Condoms - MacArthur Medical Center

Condoms: Are They Still Needed?

As an OBGYN, I discuss birth control and STD prevention on a regular basis, sometimes multiple times a day, and sometimes even multiple times with a single patient.  With all the different types of birth control out there we often forget about condoms as an option. While it is true that condoms are not as effective at preventing pregnancy as other birth control methods like IUDs, implants, pills, patches, and injections, there are still benefits to using condoms including their practicality and effectiveness in protecting against sexually transmitted diseases (STDs).

Condoms are the oldest form of protection whose origin dates back many centuries. In ancient Egypt and Rome, people would actually use linen sheaths to protect themselves from venereal diseases. Nowadays with advances in manufacturing and mass production, condom production has evolved greatly and continues to this day.  Condom use and demand has also been a result of the changing times with several major world events including World War I and the free spirit of the 1960s and 70s and with the social awareness of new diseases like HIV in the 1980s and human papillomavirus (HPV) more recently. Condom companies have made millions of dollars producing and selling condoms. For example, Trojan, who makes over 70% of all U.S. condoms, brings in revenues of approximately $270 million annually.

Condoms are a type of barrier contraception that physically blocks sperm, semen, and other genital lesions from making contact with one’s partner. Condoms serve two main purposes. They can prevent pregnancy, although not as reliably as other birth control options (condoms are 85% effective with typical use as compared with >95% with other forms), and more importantly, protect against STDs including HIV, Gonorrhea, Chlamydia, Trichomonas, Syphilis, Hepatitis B, and even HPV. In fact, the U.S. has the highest rate of STDs of any nation in the industrialized world with our youngest adults (ages 15-24) being hit the hardest. These teens and young adults account for only 25% of the sexually active individuals in our country but amount to just under 50% of all STD cases in the U.S.! Condoms are made of various materials including latex, polyurethane, and natural animal skin with latex being the most effective against STDs and therefore the most commonly used condom (over 80%).

Here are some benefits unique to condoms.

  1. Condoms prevent STDs. I can’t say this enough times as this is their greatest utility. There is overwhelming evidence that condoms drastically decrease the transmission rates of STDs. In fact, there is only one way that is more effective at preventing STDs and that is abstinence (not having sex).
  2. Condoms are inexpensive. Condoms do not cost much if anything. Most come in packs which usually cost less than $20. Some programs or clinics supply them at no cost at all.
  3. Condoms are readily accessible.
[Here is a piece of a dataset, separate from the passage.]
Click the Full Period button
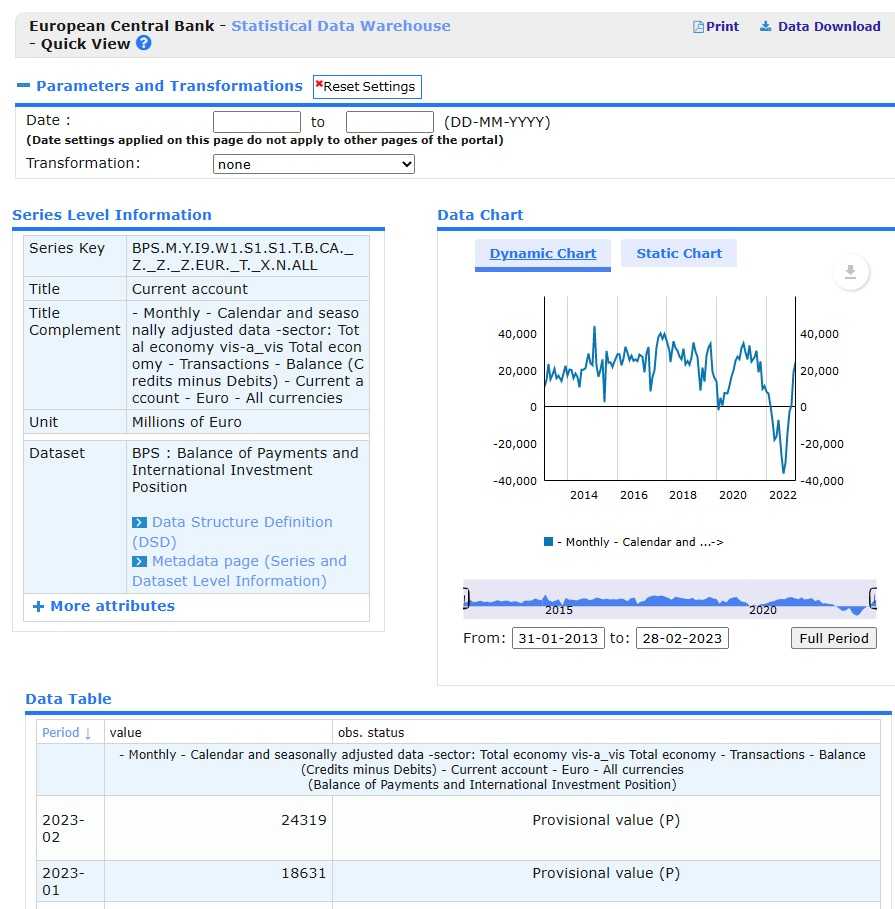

They do not require any doctor appointments or prescriptions and can be purchased over the counter at any grocery store, pharmacy, or even gas stations.
  4. Condoms are convenient. Condoms are small in size, easily concealed, and ready for immediate use. They require no preparation prior to use.
  5. There is no delay in fertility after their use. Condoms are a good option for those couples who are not wanting to get pregnant right away but may want a family very soon. They are a highly reversible birth control option.

Again, am I saying that condoms are a better alternative to other forms of birth control? Absolutely not. But they do carry some added benefits, most importantly STD prevention. In fact, I encourage all of my patients using contraception to use one form of reliable birth control (implant, IUD, pills, etc.) and to also use condoms concurrently to prevent STDs.